- _About this exercise_: Make an exact transcription of the data below.

- _Data to process_:
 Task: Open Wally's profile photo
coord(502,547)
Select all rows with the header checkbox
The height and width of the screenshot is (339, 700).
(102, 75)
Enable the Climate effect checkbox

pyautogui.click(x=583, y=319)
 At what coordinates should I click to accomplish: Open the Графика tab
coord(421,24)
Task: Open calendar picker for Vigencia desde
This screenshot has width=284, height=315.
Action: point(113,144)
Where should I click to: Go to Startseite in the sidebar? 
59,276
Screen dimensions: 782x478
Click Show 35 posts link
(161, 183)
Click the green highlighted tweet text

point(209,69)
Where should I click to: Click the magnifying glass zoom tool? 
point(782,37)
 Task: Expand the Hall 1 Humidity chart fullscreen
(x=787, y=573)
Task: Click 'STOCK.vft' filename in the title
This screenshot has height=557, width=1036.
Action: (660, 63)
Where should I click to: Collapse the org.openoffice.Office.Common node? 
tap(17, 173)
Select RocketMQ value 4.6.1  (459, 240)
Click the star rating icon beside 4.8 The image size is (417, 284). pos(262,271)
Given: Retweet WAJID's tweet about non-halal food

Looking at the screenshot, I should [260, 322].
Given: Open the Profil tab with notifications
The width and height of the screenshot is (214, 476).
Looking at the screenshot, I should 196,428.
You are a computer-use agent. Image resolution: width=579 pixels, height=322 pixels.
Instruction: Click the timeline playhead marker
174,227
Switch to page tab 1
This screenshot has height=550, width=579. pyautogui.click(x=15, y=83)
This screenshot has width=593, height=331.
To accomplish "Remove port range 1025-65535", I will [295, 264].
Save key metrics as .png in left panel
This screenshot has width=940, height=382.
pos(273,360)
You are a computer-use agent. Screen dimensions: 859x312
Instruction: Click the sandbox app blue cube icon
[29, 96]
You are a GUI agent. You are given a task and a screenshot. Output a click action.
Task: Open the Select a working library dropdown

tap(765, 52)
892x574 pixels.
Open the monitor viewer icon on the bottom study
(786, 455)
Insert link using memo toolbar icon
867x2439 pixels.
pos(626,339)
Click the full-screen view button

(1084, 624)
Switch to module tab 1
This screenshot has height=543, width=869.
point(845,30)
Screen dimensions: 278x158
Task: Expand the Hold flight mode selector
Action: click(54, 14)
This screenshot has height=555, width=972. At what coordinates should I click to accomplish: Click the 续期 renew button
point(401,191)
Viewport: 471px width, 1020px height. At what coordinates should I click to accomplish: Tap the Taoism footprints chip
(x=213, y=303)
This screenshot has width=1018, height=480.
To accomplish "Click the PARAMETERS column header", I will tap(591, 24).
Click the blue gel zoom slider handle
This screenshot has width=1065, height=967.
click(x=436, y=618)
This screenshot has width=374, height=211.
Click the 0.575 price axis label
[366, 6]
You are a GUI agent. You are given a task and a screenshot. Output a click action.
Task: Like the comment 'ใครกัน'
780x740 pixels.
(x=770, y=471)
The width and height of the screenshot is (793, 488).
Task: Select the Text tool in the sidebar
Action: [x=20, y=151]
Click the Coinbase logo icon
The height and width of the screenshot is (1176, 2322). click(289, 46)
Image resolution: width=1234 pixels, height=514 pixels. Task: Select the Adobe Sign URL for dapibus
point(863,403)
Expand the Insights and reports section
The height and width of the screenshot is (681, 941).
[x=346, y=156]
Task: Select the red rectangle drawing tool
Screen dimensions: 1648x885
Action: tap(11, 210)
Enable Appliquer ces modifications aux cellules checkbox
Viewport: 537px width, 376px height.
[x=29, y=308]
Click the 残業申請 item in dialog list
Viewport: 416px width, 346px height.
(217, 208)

- _Exercise answer_:
 Task: Open Wally's profile photo
coord(502,547)
Select all rows with the header checkbox
The height and width of the screenshot is (339, 700).
(102, 75)
Enable the Climate effect checkbox

pyautogui.click(x=583, y=319)
 At what coordinates should I click to accomplish: Open the Графика tab
coord(421,24)
Task: Open calendar picker for Vigencia desde
This screenshot has width=284, height=315.
Action: point(113,144)
Where should I click to: Go to Startseite in the sidebar? 
59,276
Screen dimensions: 782x478
Click Show 35 posts link
(161, 183)
Click the green highlighted tweet text

point(209,69)
Where should I click to: Click the magnifying glass zoom tool? 
point(782,37)
 Task: Expand the Hall 1 Humidity chart fullscreen
(x=787, y=573)
Task: Click 'STOCK.vft' filename in the title
This screenshot has height=557, width=1036.
Action: (660, 63)
Where should I click to: Collapse the org.openoffice.Office.Common node? 
tap(17, 173)
Select RocketMQ value 4.6.1  (459, 240)
Click the star rating icon beside 4.8 The image size is (417, 284). pos(262,271)
Given: Retweet WAJID's tweet about non-halal food

Looking at the screenshot, I should [260, 322].
Given: Open the Profil tab with notifications
The width and height of the screenshot is (214, 476).
Looking at the screenshot, I should 196,428.
You are a computer-use agent. Image resolution: width=579 pixels, height=322 pixels.
Instruction: Click the timeline playhead marker
174,227
Switch to page tab 1
This screenshot has height=550, width=579. pyautogui.click(x=15, y=83)
This screenshot has width=593, height=331.
To accomplish "Remove port range 1025-65535", I will [295, 264].
Save key metrics as .png in left panel
This screenshot has width=940, height=382.
pos(273,360)
You are a computer-use agent. Screen dimensions: 859x312
Instruction: Click the sandbox app blue cube icon
[29, 96]
You are a GUI agent. You are given a task and a screenshot. Output a click action.
Task: Open the Select a working library dropdown

tap(765, 52)
892x574 pixels.
Open the monitor viewer icon on the bottom study
(786, 455)
Insert link using memo toolbar icon
867x2439 pixels.
pos(626,339)
Click the full-screen view button

(1084, 624)
Switch to module tab 1
This screenshot has height=543, width=869.
point(845,30)
Screen dimensions: 278x158
Task: Expand the Hold flight mode selector
Action: click(54, 14)
This screenshot has height=555, width=972. At what coordinates should I click to accomplish: Click the 续期 renew button
point(401,191)
Viewport: 471px width, 1020px height. At what coordinates should I click to accomplish: Tap the Taoism footprints chip
(x=213, y=303)
This screenshot has width=1018, height=480.
To accomplish "Click the PARAMETERS column header", I will tap(591, 24).
Click the blue gel zoom slider handle
This screenshot has width=1065, height=967.
click(x=436, y=618)
This screenshot has width=374, height=211.
Click the 0.575 price axis label
[366, 6]
You are a GUI agent. You are given a task and a screenshot. Output a click action.
Task: Like the comment 'ใครกัน'
780x740 pixels.
(x=770, y=471)
The width and height of the screenshot is (793, 488).
Task: Select the Text tool in the sidebar
Action: [x=20, y=151]
Click the Coinbase logo icon
The height and width of the screenshot is (1176, 2322). click(289, 46)
Image resolution: width=1234 pixels, height=514 pixels. Task: Select the Adobe Sign URL for dapibus
point(863,403)
Expand the Insights and reports section
The height and width of the screenshot is (681, 941).
[x=346, y=156]
Task: Select the red rectangle drawing tool
Screen dimensions: 1648x885
Action: tap(11, 210)
Enable Appliquer ces modifications aux cellules checkbox
Viewport: 537px width, 376px height.
[x=29, y=308]
Click the 残業申請 item in dialog list
Viewport: 416px width, 346px height.
(217, 208)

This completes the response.